Am 24. Februar 2026 fand in Krems, Niederösterreich, die feierliche Abschlussfeier des ersten Lehrgangs für Pflegeassistenz am International Nursing Center (INC) statt. 30 Absolventinnen und Absolventen wurden in einem feierlichen Rahmen verabschiedet. Dieses Projekt wurde vom Land Niederösterreich ins Leben gerufen, um dem steigenden Fachkräftebedarf im Pflegebereich zu begegnen. Besonders erfreulich ist, dass viele der Teilnehmenden aus Vietnam stammen und zuvor eine mehrjährige Deutsch-Ausbildung bis Niveau B2 absolvierten. Die Fachausbildung zur Pflegeassistenz erfolgte nach österreichischen Standards und wurde durch praktische Einsätze in Einrichtungen der NÖ Landesgesundheitsagentur ergänzt.
Die Eröffnungsrede wurde von Ulrike Prommer, der Geschäftsführerin des IMC Krems, gehalten.
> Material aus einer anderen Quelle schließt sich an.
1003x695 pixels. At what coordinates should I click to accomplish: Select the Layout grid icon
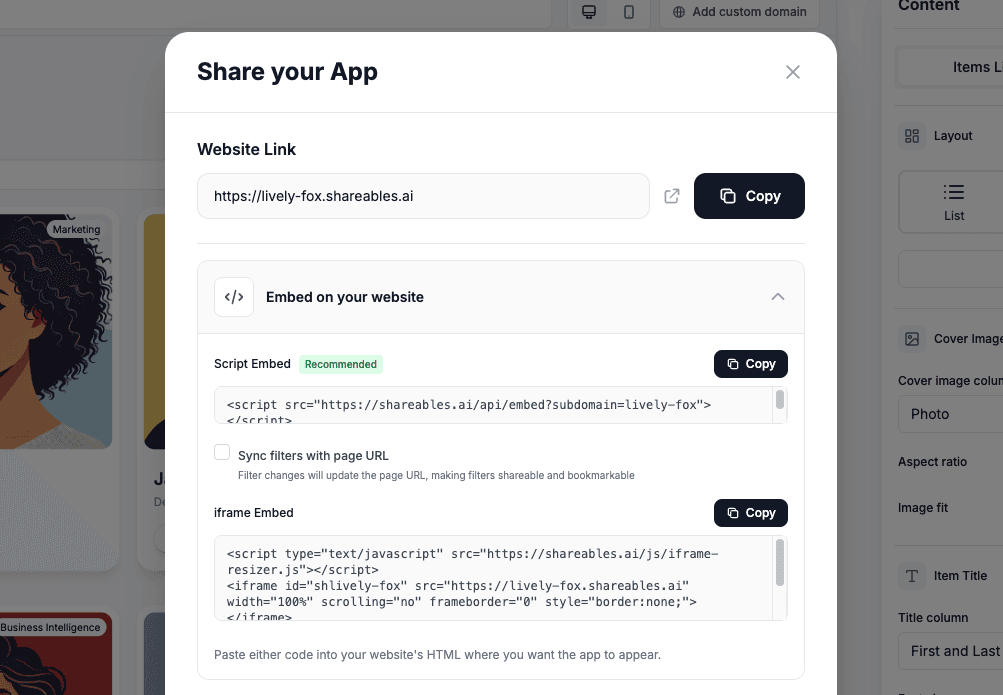click(x=912, y=135)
Grußworte kamen von V? Lê Thái Hoàng, dem Botschafter der Sozialistischen Republik Vietnam, sowie einer Videobotschaft des International Education Center der Hanoi University. In ihrer Festrede betonte NÖ Landesrätin Christiane Teschl-Hofmeister die Bedeutung der Ausbildung nach österreichischen Standards. Die Übergabe der Zeugnisse erfolgte durch Ulrike Prommer, Christiane Teschl-Hofmeister und Markus Golla, Prokurist des International Nursing Centers. Das Projekt gilt als Leuchtturmprojekt der internationalen Fachkräftegewinnung in Europa und wurde via Livestream übertragen, um auch Freunden und Verwandten in Vietnam die Teilnahme zu ermöglichen. Zudem starten Ende Februar 30 neue Auszubildende aus Vietnam ihre Fachausbildung zur Pflegeassistenz in Niederösterreich.
Internationale Fachkräfte in der Pflege
Die Anwerbung von Fachkräften aus dem Ausland, wie den Absolventen des INC, ist von entscheidender Bedeutung für die Verbesserung der Arbeitsbedingungen in der Pflege. Die Bundesregierung hat sich das Ziel gesetzt, bestehende Hürden abzubauen und die Integration internationaler Fachkräfte zu fördern. Ein wichtiger Aspekt hierbei ist die faire Anwerbung, die durch das Gütezeichen „Faire Anwerbung Pflege Deutschland“ unterstützt wird. Dieses Gütezeichen sorgt für transparente Rekrutierungsprozesse und schützt Pflegefachpersonen aus Drittstaaten vor übermäßigem wirtschaftlichen Risiko.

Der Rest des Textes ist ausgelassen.